• [What you will do]: Pictures must not appear in the copy. Set down exactly the line with "You are a computer-use" and each line after it through the end of the data below.
(Data shown begins)
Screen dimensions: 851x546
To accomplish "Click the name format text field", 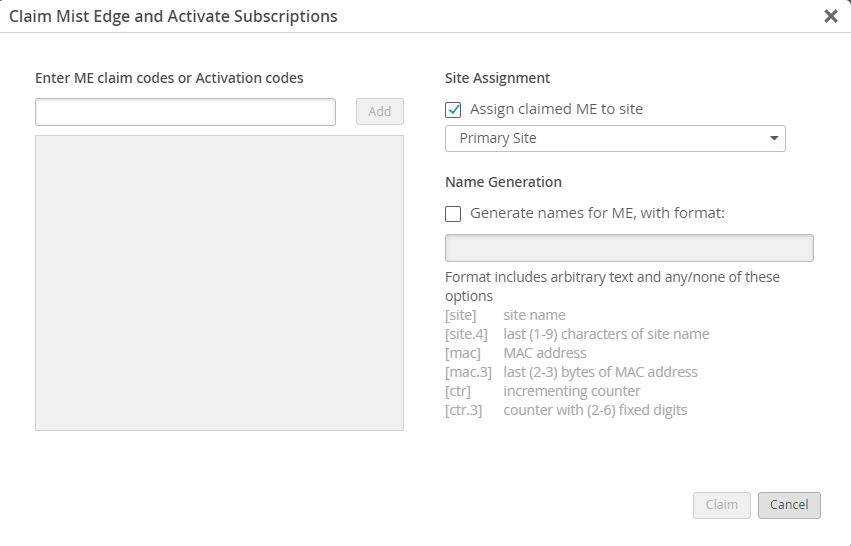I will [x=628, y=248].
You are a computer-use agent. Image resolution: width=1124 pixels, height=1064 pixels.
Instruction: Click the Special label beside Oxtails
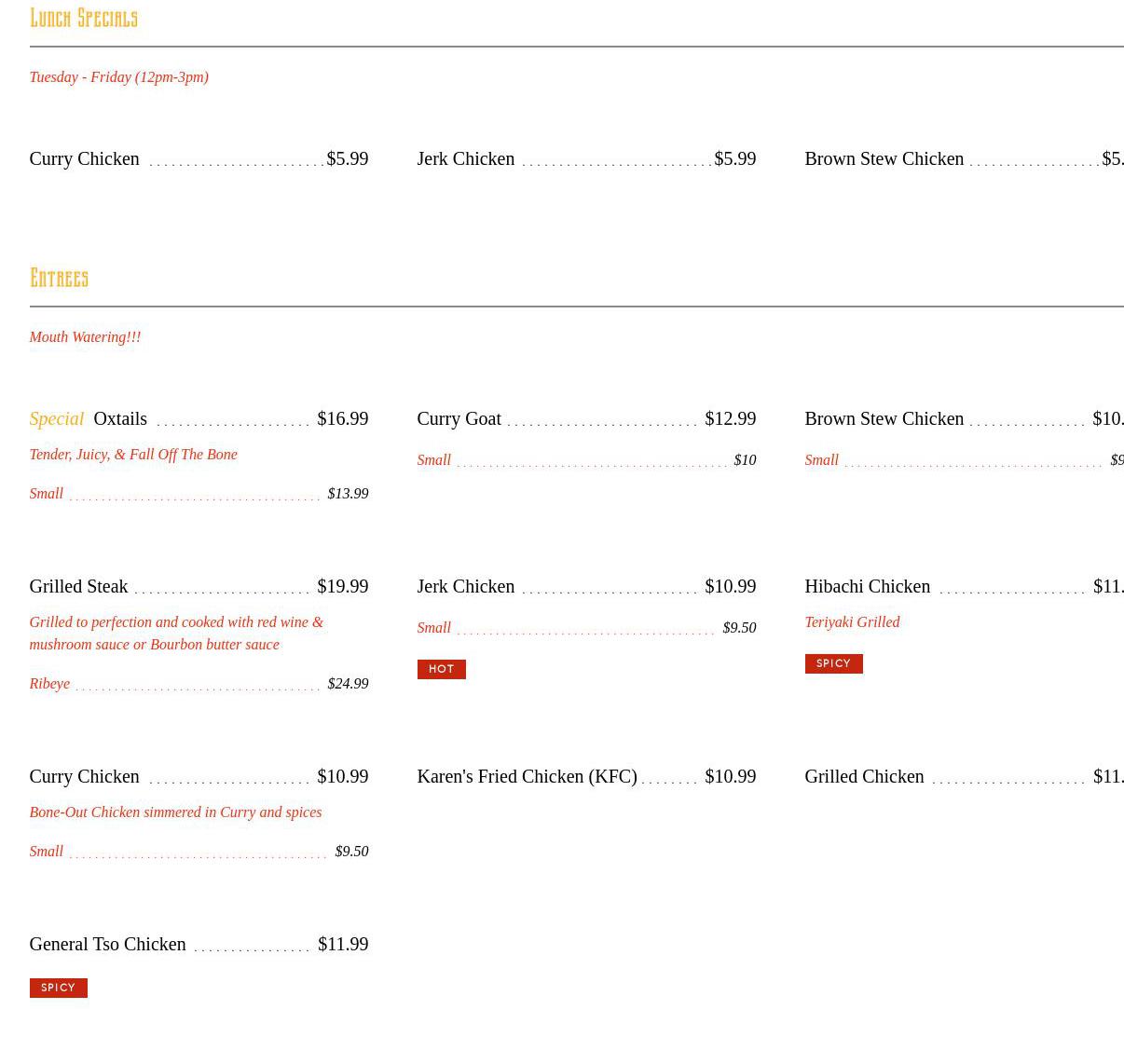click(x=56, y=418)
(Data shown ends)
• [Answer box]:
You are a computer-use agent. Image resolution: width=1124 pixels, height=1064 pixels.
Instruction: Click the Special label beside Oxtails
click(x=56, y=418)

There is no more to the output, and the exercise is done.